Because of such problems, other methods and devices have been proposed.

EP-B1-0612276 (CEC) describes the use of a combined heat treatment furnace and sand recovery device. The furnace is located above the sand recovery device. A casting containing a core is held in the furnace and the casting is exposed to a heated atmosphere. When the casting is heated, the sand core loosens and may fall from the casting into the sand recovery unit. Oxygenated air is introduced into the sand recovery device to fluidize the bed. The air may also be heated. The friction of the sand particles in the fluidized bed, combined with the heat, removes the binder adhering to the sand by abrasion and/or combustion. The casting is held in the furnace for heat treatment.

In a process for removing sand cores from metal castings, as described in US Patent No. 5,423,370 (PROCEDYNE), the casting is placed in a fluidized bed and heated to a temperature sufficient to pyrolyze the binder of the sand core. Pyrolysis of the binder of the sand core causes the sand to regain its granular form and resemble the fluidized bed.

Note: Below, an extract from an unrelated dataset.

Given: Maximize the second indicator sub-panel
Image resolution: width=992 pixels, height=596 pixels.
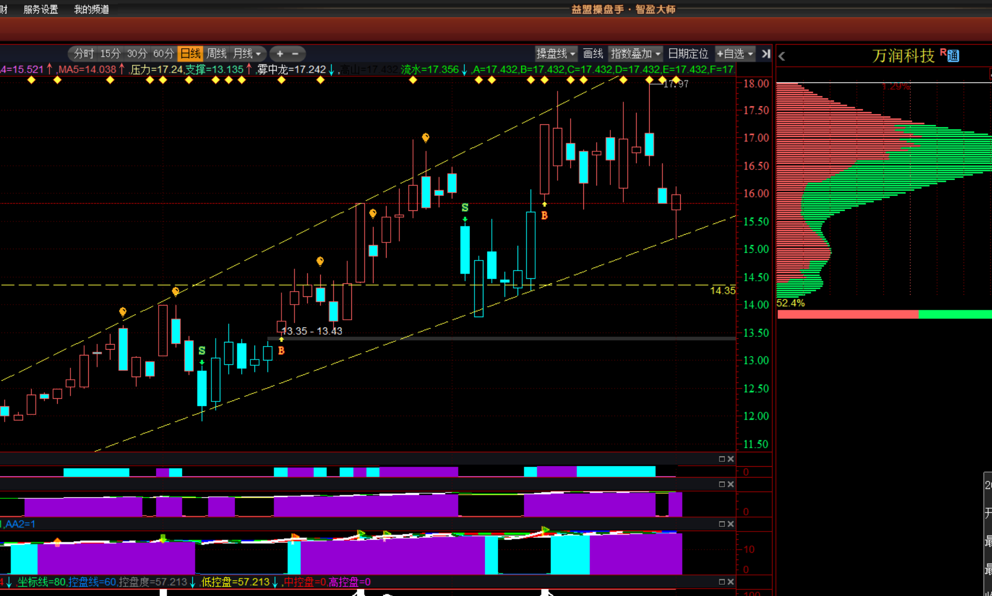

It has also been proposed to clean old foundry sand, i.e. cores recovered from castings and crushed into sand, using pneumatic-mechanical processes that accelerate the sand grains and the binder adhering to them towards a stop wall. One such device is proposed in patent documents DE 4434115 and CH 575262.

US Patent No. 3,685,165 proposes that old foundry sand can be cleaned by passing it through a fluidized bed. The bed has a section that is heated by elements. The sand travels halfway down the device. The heated section is between the sand inlet and the sand outlet. Thus, the sand is heated halfway through its path through the device. The heated (and treated) sand can then transfer some of its heat to the sand to be heated.

The object of our invention is to provide a more compact and energy-efficient method and apparatus for recovering cores made of bound particulate material.

This object is achieved according to the invention with respect to an apparatus for recovering particulate material from cores containing bound particulate material, in that the apparatus has an outer chamber arranged substantially concentrically around an inner chamber; further, in one chamber there is a heated fluidized bed of loose particulate material for breaking up the cores of the bound particulate material, in the other chamber there is a heated fluidized bed of loose particulate material for removing the binder from the broken up material, and the apparatus comprises a means for transferring the broken up material from one chamber to the other.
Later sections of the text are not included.